Neon Genesis Evangelion #11 – Yoshiyuki Sadamoto

ZBLIŻA SIĘ KONIEC

 

Jedenasty tomik „Neon Genesis Evangelion” to miejsce, w którym opowieść dociera do punktu, gdzie anime zaczęło łączyć się z filmem „End of Evangelion”. Jak więc widać, w tym momencie wkraczamy w wydarzenia, które będą z nami obecne aż do wielkiego finału. Wydarzenia skupione na niekończącej się akcji i szaleństwie, które jednocześnie zamykają większość wątków i odpowiadają na najważniejsze pytania.

 

Zbliża się ostateczne starcie!

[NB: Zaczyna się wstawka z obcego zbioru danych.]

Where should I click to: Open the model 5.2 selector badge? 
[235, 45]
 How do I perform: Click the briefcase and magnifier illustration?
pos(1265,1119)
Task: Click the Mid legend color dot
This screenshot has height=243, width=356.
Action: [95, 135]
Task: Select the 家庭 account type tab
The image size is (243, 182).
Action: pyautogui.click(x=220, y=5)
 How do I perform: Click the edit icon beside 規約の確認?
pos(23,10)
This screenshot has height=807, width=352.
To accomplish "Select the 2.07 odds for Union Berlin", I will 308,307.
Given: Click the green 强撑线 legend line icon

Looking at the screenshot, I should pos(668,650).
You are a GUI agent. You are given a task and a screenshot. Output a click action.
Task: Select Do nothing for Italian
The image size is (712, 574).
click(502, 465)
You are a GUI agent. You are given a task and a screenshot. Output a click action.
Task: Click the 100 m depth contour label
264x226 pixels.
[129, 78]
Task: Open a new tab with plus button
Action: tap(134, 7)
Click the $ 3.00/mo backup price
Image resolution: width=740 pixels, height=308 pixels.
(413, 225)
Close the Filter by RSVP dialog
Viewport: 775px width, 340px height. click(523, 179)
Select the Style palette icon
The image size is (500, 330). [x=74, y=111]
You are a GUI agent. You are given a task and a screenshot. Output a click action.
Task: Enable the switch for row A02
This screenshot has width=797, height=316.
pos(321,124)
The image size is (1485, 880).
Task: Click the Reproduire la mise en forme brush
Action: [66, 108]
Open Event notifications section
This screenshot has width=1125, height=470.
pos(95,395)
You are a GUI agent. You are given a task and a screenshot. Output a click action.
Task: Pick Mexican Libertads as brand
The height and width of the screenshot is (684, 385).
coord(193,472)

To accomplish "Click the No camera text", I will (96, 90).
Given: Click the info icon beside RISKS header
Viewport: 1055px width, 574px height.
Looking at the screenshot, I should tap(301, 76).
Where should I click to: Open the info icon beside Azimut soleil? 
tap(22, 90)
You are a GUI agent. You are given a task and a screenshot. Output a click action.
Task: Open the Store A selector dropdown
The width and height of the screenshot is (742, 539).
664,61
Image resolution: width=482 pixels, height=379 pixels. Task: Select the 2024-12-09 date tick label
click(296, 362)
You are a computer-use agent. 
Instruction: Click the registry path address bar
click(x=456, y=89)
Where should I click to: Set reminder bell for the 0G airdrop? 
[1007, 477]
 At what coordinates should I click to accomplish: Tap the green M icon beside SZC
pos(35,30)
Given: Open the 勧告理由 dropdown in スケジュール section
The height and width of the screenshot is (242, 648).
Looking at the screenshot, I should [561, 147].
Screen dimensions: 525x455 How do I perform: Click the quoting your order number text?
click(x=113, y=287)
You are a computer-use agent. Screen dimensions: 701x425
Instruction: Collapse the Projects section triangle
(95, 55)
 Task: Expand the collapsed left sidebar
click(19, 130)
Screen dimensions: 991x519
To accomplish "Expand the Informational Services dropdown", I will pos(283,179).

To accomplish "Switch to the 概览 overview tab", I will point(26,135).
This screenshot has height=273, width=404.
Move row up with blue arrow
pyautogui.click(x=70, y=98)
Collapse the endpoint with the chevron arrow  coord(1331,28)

Po ostatnich wydarzeniach wszystko się zmieniło. Misato zanurza się w rozmyślaniach nad wszystkim, czego się dowiedziała, tymczasem Asuka przebywa w stanie katatonii i najwyraźniej nic nie jest w stanie ocalić jej psychiki. Jednocześnie Kaworu stara się zrozumieć relacje łączące jego i Shinjiego. Od tego, czy ten choć trochę go lubi, będzie zależało bardzo wiele. Oto bowiem nadchodzi czas wcielenia w życie planu Seele. Kaworu, który jest jego kluczowym elementem, zaczyna szturm na Central Dogmę. Gdy wychodzi na jaw prawda o nim, nic już nie jest takie, jak dawniej. Jakie decyzje podejmie Shinji? I czy ta walka naprawdę będzie ostatnią? A tymczasem Gendo zaczyna realizować własny plan i łączy się z embrionem Adama…

 

Od tego tomu „NGE” zmienia się w jedną niekończącą się akcje, która dla większości bohaterów nie skończy się dobrze. Widać to jasno w samym finale, który jest jednocześnie początkiem akcji, jaką znany z filmu „End of Evangelion”. Zabawa jest wiec przednia, dynamiczna i zachwycająca na każdym kroku.

 


Szata graficzna, która dopełnia wizji staje się tu jeszcze bardziej dopracowana. Zniknęły niedociągnięcia i niechlujności, a całość bardziej imponuje rozmachem, operowaniem światłocieniem, klimatem, dynamiką, realizmem... Pisałem to już, ale powtórzę: w mangach na podstawie animacji kreska zawsze jest nieco grubsza, kadry większe, a całość uproszczona, ale w tym wypadku, chociaż tak właśnie zaczynała się ta seria, z czasem Sadamoto zadbał o to, by wypracować jak najdoskonalszy styl, wierny temu, co było w pierwszych rozdziałach, a jednocześnie bardziej dopracowany i lepiej oddający wszystko, co oddane być powinno.

 

W skrócie, warto. Jak zawsze. Ale chyba tego nie muszę nawet pisać, prawda? „NGE” to wciąż nie tylko bodajże najlepsza manga, jak powstała na podstawie anime, ale też i jedna z najlepszych w ogóle. Pełna akcji, świetnego klimatu, symboliki i elementów skłaniających do zastanowienia, wciąga, porusza i satysfakcjonuje. I taka właśnie powinna być dobra rozrywka dla myślących miłośników fantastyki.